I went to see the seminal Seefeel last night at the fantastic new King's Place arts centre in King's Cross, a towering edifice of glass and steel with a vast atrium inside, an art gallery and two concert halls. The band have just released their eponymous fourth album, which is their first in almost fifteen years. They were famously the first band with guitars to be signed by cult electronica label Warp, and are essentially a live outfit with a rock setup, though the music undergoes digital processing in real time. The band now features a new rhythm section in the shape of bassist Shigeru Ishihara (aka DJ Scotch Egg) and former Boredoms drummer Iida Kazuhisa.
Seefeel's music, especially their recent work and especially their live show, can best be described as a cross between shoegaze, doom metal, dub, hip-hop and glitch. Sarah Peacock's looped, wordless vocals bear the unmistakeable influence of the Cocteau Twins' Liz Fraser; and while the pummelling sheets and shards of guitar feedback, the massive, shuddering bass and high-intensity, watertight drumming are almost overwhelming, they leave room for the all-important ethereal melodies.
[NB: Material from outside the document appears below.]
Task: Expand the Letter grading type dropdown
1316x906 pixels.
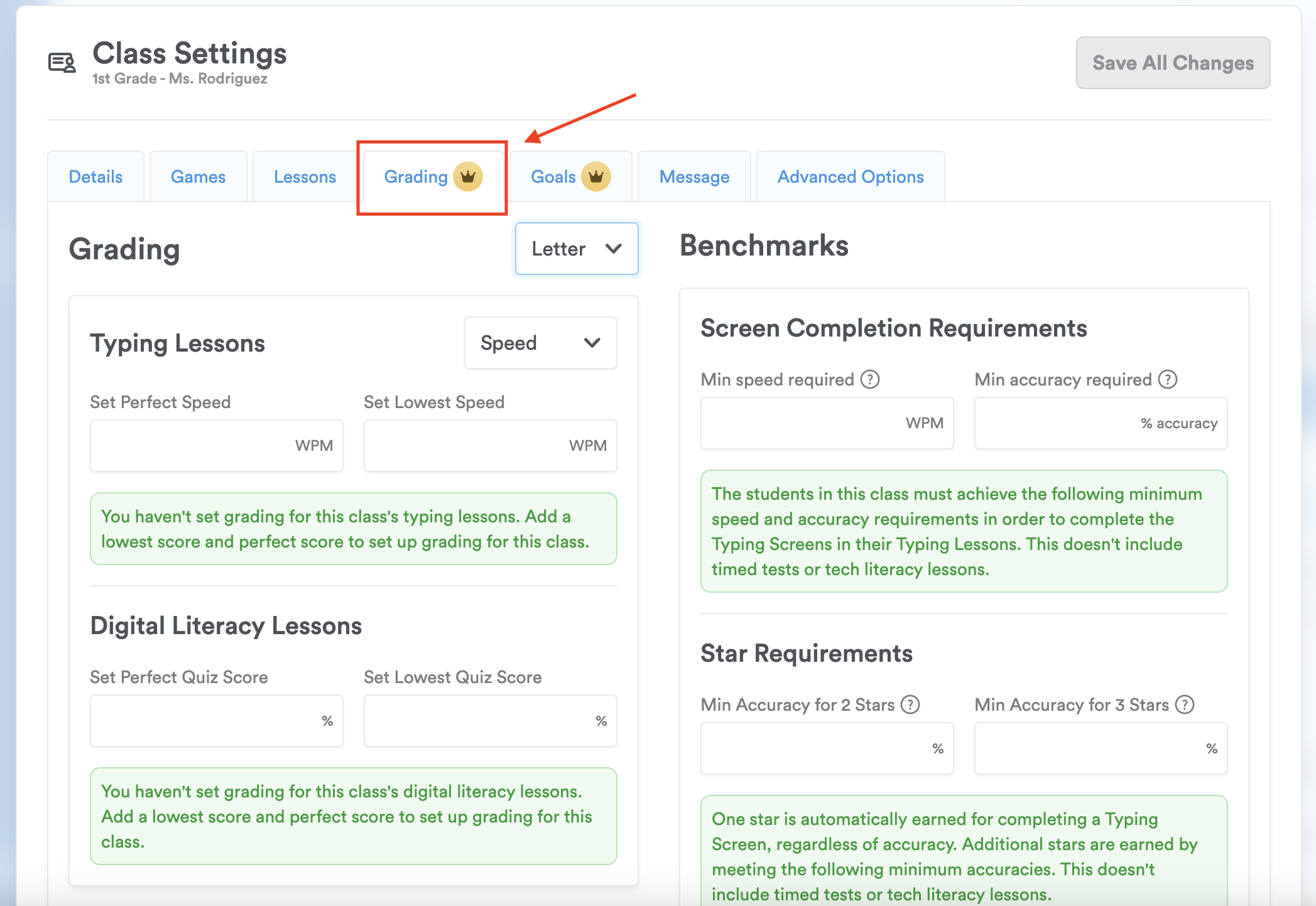Action: pyautogui.click(x=576, y=249)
The set was almost ridiculously short (fractionally over an hour), with no support bar an anonymous DJ, and no encore. But I didn't feel particularly short-changed, as I don't know if I could have managed much more at that punishing volume. I went up to the stage at the end with the other gear geeks and got a peek at the band's equipment as well - a baffling mountain of effects pedals, laptops and drum machines. Seefeel are an institution and no-one else sounds like them. Do yourself a favour and check out their albums for Warp, Succour and the new one. And if you're able to catch them live on their forthcoming tour, don't miss it - it's an awesome experience.